■ RECORDS TO USE
__________________________________________________

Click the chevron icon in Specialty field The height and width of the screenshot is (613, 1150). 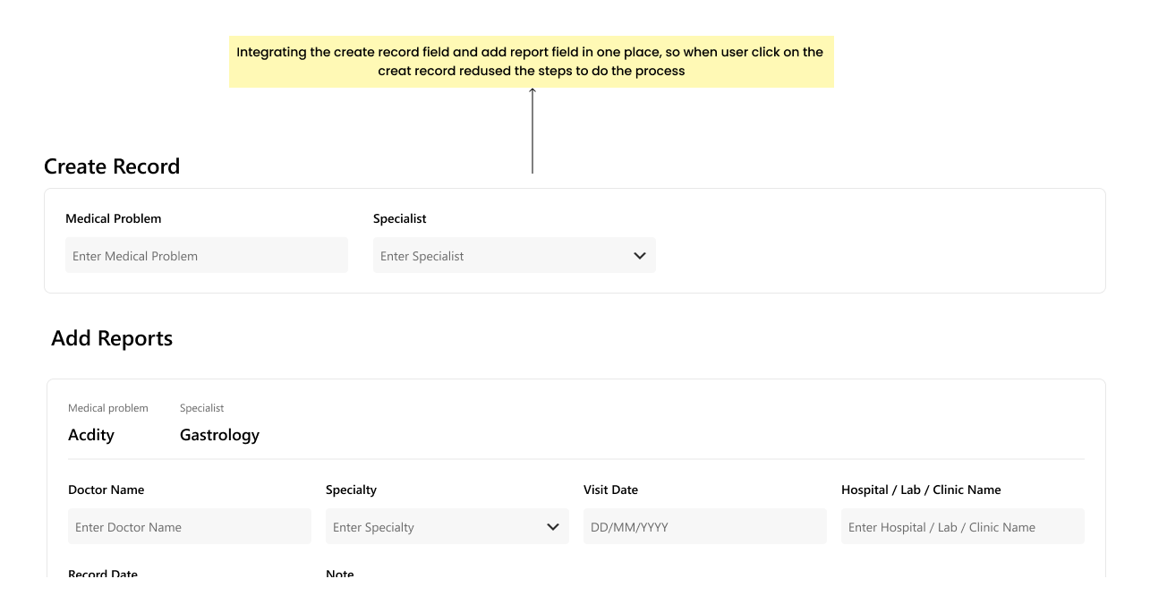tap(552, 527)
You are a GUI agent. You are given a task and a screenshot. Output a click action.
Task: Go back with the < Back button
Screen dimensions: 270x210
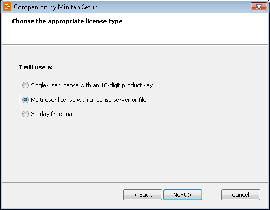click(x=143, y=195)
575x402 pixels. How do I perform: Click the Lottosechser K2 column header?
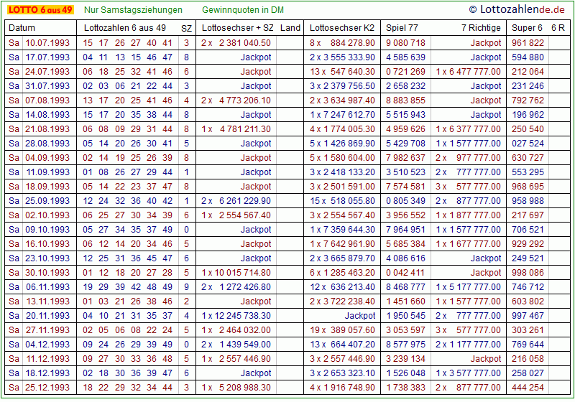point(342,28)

__________________________________________________

■ YOUR INSTRUCTIONS
Copy the items again from the line containing "575x402 pixels. How" through the end of the items, substituting "row label" for "column header" and keeping everything else the same. Omit the pictures from your answer.

■ THE SOLUTION
575x402 pixels. How do I perform: Click the Lottosechser K2 row label?
point(342,28)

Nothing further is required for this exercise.